円形脱毛症になってしまった場合、日常生活において、注意しておきたいことがあります。まず、食事ですが、バランスの摂れた食事を取るように心がけましょう。偏った食事は身体のバランスを崩す原因になります。

 

睡眠はしっかりと取る必要があります。髪の毛は、夜10時から深夜2時くらいまでに成長するといわれています。この時間帯に十分な睡眠を取ることで、頭皮の血流を良くし、髪の毛の成長を促します。遅くても12時までには布団に入り、睡眠を取りましょう。ゆっくりと身体を休めることで、免疫調節力の回復が期待でき、ストレスの軽減にもなります。

 

ストレスを溜めないことはとても大切です。ストレスを受けると、人間は、交感神経を刺激され、末梢神経や毛細血管が収縮します。それが、髪の毛の成長を妨げる原因となりますので、注意が必要です。

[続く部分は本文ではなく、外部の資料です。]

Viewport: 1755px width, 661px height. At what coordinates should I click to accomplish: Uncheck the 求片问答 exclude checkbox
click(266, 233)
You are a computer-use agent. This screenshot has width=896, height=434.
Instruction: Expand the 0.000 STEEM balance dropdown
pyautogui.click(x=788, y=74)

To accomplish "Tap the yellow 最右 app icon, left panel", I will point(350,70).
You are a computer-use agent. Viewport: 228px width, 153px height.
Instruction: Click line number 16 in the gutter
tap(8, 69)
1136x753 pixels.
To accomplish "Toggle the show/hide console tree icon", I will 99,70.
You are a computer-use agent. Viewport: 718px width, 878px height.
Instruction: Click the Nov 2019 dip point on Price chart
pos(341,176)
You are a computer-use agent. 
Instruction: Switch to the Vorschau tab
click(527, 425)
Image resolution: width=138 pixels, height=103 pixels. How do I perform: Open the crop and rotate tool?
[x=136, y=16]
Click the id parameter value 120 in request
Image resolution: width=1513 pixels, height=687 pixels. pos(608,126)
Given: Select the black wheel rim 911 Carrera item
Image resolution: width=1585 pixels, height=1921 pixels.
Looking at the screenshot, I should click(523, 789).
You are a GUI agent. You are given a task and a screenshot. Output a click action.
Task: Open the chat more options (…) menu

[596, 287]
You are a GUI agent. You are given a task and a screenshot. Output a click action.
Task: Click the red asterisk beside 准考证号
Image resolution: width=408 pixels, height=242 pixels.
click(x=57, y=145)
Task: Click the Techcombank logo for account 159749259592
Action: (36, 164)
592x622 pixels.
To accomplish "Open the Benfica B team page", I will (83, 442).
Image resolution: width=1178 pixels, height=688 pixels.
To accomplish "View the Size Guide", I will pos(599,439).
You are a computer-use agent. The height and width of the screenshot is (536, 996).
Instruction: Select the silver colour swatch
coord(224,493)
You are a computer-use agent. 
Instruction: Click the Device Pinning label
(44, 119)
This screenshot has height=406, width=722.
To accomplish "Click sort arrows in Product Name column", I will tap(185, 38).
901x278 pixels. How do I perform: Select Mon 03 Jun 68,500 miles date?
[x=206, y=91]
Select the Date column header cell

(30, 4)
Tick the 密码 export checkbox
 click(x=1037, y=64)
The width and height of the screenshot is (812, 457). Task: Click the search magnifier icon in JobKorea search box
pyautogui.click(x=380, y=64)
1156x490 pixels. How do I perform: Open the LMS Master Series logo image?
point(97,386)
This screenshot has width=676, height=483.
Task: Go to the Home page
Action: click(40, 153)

ストレスを溜め込まないためにも、趣味の時間を作ったり、何も考えない時間を作ったり、運動をするなど、自分に合ったストレス解消方法を見つけると良いでしょう。

 

頭皮マッサージは、血行を良くします。また、頭部にはツボが多いので、円形脱毛症関係なく、普段から軽いマッサージをすると気持ちよく、リラックスできるでしょう。ただし、円形脱毛症の進行中などで、頭皮に炎症などがある場合は、マッサージをすると逆効果となる可能性があるので、無理なマッサージは避けましょう。

 

円形脱毛症では、抜毛は特に気になります。髪の毛を洗うと、たくさんの髪の毛が抜けそうで、シャンプーをしなくなってしまう人がいます。髪の毛と地肌を清潔に保つことはとても大切で、シャンプーをしなくなることは、汚れや油分によって毛穴がふさがり、抜毛を増やしてしい、かえって逆効果です。洗髪は毎日1回必ず行いましょう。

 

また、シャンプーの種類についてですが、一般に使われているシャンプーは、合成界面活性剤が入っており、頭皮の弾力やうるおいを奪うことが明らかになっています。円形脱毛症の場合は、天然成分でできている自然派シャンプー等を使用すると良いでしょう。

 

日常生活での注意点は、当たり前のことがほとんどです。健康的な生活を送ることが、円形脱毛症の改善につながります。